Hear Tidelift VP of Product, Lauren Hanford introduce the Trusted Attestation and Compliance for Open Source (TACOS) framework, an open source project kept in alignment with the NIST SSDF (visit our GitHub here). TACOS is a machine-readable framework that makes it easy to self-attest and report on the development practices of the upstream open source packages .
This video clip comes from our on-demand webinar, how the NIST SSDF impacts open source software. In this webinar, Lauren and Senior Product Marketing Lead, Kanish Sharma discuss the NIST SSDF and how organizations can follow its guidance when they are building applications with open source software. You can watch the entire webinar on-demand here.
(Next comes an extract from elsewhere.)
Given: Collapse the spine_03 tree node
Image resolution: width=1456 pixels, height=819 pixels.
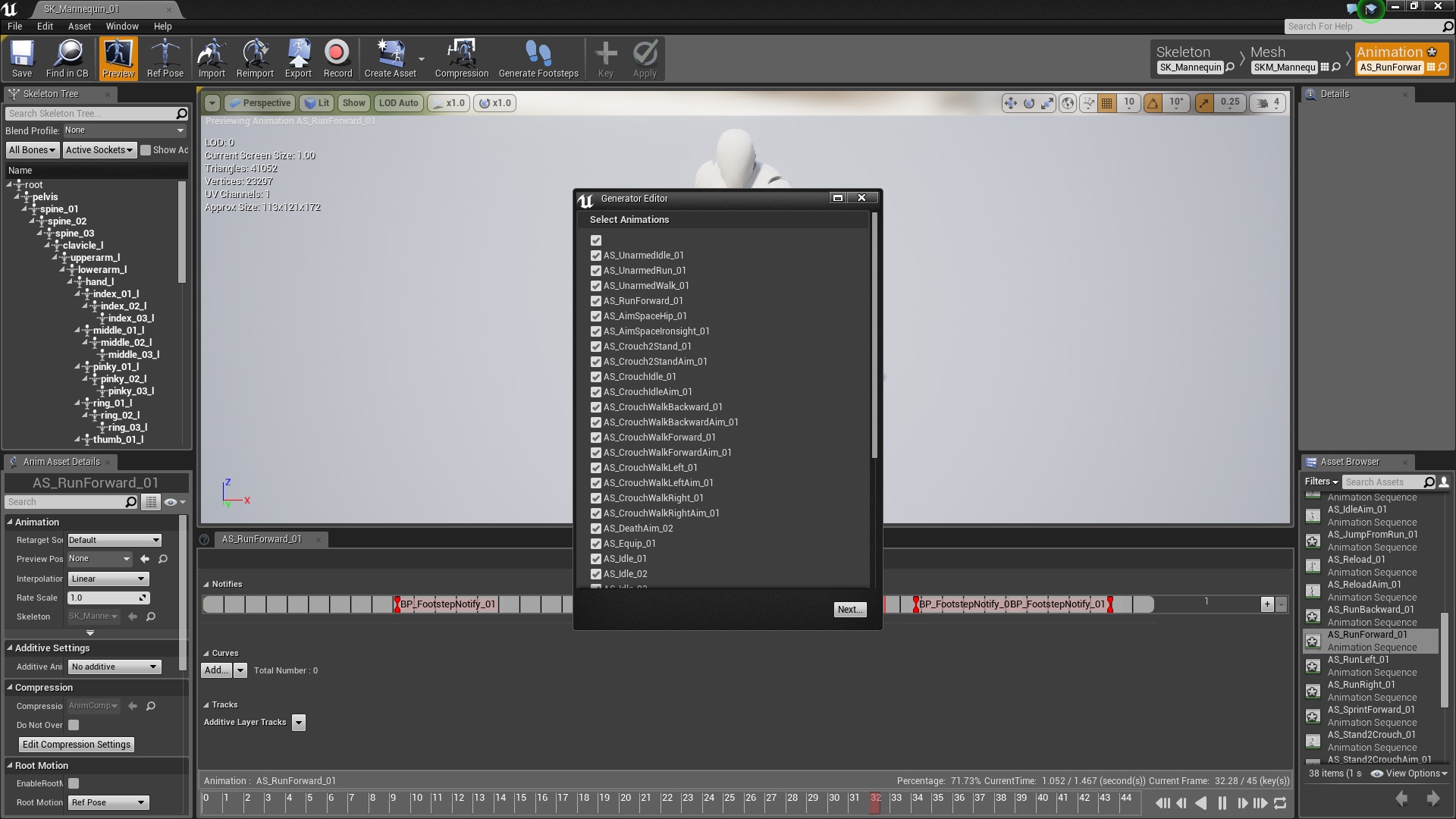Looking at the screenshot, I should click(40, 234).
At Tidelift we've developed what we're calling TACOS, which is a Trusted Attestation and Compliance for Open Source framework. This is an open source project. It's available on GitHub and you can go read about it. We will be keeping it in alignment with the NIST SSDF, as any future enhancements come out. But essentially, this is a machine readable framework that makes it easy to self-attest and report on the development practices of upstream open source packages.
Again, we've open sourced the framework itself. We don't open source the data because we pay maintainers to generate that data. But we've taken this opportunity to really plant an early flag in the ground about what practices open source projects should be complying with and how we can assess that. And not only things that they may be doing, but the outcomes that they're driving as well.